Wachter believes that a selection system based on machine learning but not adequately tested would end up reinforcing rather than eliminating the effects of those biases already present upstream of the data used for training. “Who were the directors in the past? Who were the teachers at Oxford in the past? The algorithms will then select more men », warns Wachter, co-author of a scientific article that proposes notions of“ algorithmic equity ”which has also been used for some time by Amazon. The tests proposed in the article, useful for identifying unintended cognitive biases present in data sets, are in fact part of a suite available for customers of Amazon Web Services, the division of the company that deals with providing cloud systems.

In New York, the city council recently discussed a law proposed by Democratic councilor Laurie Cumbo that would at least partially regulate the use of artificial intelligence systems in personnel selection. If approved, it would oblige companies to openly declare the possible use of such software in evaluating candidate profiles. Companies should also undergo annual reviews of technology tools, to ensure that selection processes are not conditioned by bias, and to make the results available to customers.
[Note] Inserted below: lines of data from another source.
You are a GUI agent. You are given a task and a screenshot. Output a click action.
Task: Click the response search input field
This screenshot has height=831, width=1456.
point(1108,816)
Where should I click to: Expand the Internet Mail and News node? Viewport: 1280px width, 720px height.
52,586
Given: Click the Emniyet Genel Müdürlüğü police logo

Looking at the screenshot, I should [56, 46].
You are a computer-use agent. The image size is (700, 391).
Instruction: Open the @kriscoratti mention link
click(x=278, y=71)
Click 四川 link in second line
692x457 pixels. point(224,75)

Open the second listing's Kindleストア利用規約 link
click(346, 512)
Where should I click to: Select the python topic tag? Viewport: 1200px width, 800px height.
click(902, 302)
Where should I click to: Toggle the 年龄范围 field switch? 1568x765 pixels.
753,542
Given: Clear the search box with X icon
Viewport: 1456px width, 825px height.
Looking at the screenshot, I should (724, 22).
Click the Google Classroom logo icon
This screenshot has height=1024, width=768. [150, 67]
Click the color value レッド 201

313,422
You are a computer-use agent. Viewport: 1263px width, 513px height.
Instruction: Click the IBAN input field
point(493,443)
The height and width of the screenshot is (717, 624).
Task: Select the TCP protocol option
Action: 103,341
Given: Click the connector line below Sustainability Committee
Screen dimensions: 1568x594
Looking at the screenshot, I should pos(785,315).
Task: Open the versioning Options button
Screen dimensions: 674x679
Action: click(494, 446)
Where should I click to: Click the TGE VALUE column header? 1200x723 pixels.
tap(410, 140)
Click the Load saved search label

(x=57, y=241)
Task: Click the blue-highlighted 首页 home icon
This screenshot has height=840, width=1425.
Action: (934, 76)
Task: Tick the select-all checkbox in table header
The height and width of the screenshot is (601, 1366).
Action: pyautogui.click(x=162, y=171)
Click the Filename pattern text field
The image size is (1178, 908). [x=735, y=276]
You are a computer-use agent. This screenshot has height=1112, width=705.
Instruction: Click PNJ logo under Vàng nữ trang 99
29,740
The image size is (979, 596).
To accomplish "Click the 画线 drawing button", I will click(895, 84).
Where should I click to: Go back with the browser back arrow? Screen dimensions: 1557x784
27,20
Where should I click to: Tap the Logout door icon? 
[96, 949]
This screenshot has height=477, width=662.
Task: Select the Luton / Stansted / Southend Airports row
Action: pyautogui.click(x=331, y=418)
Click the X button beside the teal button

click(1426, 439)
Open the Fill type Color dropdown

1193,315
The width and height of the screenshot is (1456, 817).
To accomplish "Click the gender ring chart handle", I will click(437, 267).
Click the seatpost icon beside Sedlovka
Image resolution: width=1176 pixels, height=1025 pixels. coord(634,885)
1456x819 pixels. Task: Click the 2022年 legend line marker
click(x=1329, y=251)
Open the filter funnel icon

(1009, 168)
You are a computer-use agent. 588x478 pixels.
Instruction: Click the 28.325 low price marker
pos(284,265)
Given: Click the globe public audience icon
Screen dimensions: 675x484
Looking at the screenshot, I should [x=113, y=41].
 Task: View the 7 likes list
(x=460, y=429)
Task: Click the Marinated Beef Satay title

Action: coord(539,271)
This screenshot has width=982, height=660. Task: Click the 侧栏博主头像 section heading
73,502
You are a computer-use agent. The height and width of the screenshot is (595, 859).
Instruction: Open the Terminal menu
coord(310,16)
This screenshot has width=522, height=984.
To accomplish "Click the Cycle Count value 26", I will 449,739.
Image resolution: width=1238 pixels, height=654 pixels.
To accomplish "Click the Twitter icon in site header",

– Read also: The ethics of artificial intelligence

The bill – viewed favorably by several companies, including Pymetrics – has not found unanimous support and has indeed fueled some perplexity regarding the issues it would leave unresolved or aggravate. Some artificial intelligence experts – also supported by authoritative groups such as the National Association for the Advancement of Colored P eople (NAACP), one of the first civil rights associations in the United States – find the measure suggested by Cumbo impractical. Granted that a shared auditing standard can guarantee the absence of biases in the automated selection processes, any flaws or imperfections of that auditing model would only strengthen the existing discriminatory structures by giving them a sort of illegitimate quality certificate.

To be opposed to Cumbo's proposal are the advisors who believe that the software that uses artificial intelligence can identify and correct any biases present in the personnel selection procedures, rather than accentuating them. Therefore, they fear that introducing too strict regulations could make their use unfavorable, thus paradoxically making selections more unfair.